● Task statement: The answer should consist of all the entries, repeated word for word.

Pixel coordinate grounding data
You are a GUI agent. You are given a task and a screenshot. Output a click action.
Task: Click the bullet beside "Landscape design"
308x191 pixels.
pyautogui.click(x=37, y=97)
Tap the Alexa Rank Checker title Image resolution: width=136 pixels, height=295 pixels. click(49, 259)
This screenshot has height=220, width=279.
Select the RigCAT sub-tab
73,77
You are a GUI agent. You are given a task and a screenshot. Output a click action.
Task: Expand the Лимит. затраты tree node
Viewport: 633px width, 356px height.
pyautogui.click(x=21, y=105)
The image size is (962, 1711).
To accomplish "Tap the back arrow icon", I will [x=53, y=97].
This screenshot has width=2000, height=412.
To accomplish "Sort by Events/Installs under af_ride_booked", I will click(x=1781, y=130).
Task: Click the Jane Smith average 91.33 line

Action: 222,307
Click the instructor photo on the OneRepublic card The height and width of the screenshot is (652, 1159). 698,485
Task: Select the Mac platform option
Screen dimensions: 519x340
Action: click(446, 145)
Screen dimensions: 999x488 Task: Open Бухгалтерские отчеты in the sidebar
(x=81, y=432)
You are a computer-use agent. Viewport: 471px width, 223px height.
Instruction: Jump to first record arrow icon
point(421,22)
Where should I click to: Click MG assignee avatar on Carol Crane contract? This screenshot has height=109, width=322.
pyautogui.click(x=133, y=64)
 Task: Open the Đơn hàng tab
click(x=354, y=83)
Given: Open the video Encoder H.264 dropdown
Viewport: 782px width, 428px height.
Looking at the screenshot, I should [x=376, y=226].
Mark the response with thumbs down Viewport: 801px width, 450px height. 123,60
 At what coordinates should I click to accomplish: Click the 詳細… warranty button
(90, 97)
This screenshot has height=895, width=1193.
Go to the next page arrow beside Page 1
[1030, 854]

● Finished task:
You are a GUI agent. You are given a task and a screenshot. Output a click action.
Task: Click the bullet beside "Landscape design"
308x191 pixels.
pyautogui.click(x=37, y=97)
Tap the Alexa Rank Checker title Image resolution: width=136 pixels, height=295 pixels. click(49, 259)
This screenshot has height=220, width=279.
Select the RigCAT sub-tab
73,77
You are a GUI agent. You are given a task and a screenshot. Output a click action.
Task: Expand the Лимит. затраты tree node
Viewport: 633px width, 356px height.
pyautogui.click(x=21, y=105)
The image size is (962, 1711).
To accomplish "Tap the back arrow icon", I will [x=53, y=97].
This screenshot has width=2000, height=412.
To accomplish "Sort by Events/Installs under af_ride_booked", I will click(x=1781, y=130).
Task: Click the Jane Smith average 91.33 line

Action: 222,307
Click the instructor photo on the OneRepublic card The height and width of the screenshot is (652, 1159). 698,485
Task: Select the Mac platform option
Screen dimensions: 519x340
Action: click(446, 145)
Screen dimensions: 999x488 Task: Open Бухгалтерские отчеты in the sidebar
(x=81, y=432)
You are a computer-use agent. Viewport: 471px width, 223px height.
Instruction: Jump to first record arrow icon
point(421,22)
Where should I click to: Click MG assignee avatar on Carol Crane contract? This screenshot has height=109, width=322.
pyautogui.click(x=133, y=64)
 Task: Open the Đơn hàng tab
click(x=354, y=83)
Given: Open the video Encoder H.264 dropdown
Viewport: 782px width, 428px height.
Looking at the screenshot, I should [x=376, y=226].
Mark the response with thumbs down Viewport: 801px width, 450px height. 123,60
 At what coordinates should I click to accomplish: Click the 詳細… warranty button
(90, 97)
This screenshot has height=895, width=1193.
Go to the next page arrow beside Page 1
[1030, 854]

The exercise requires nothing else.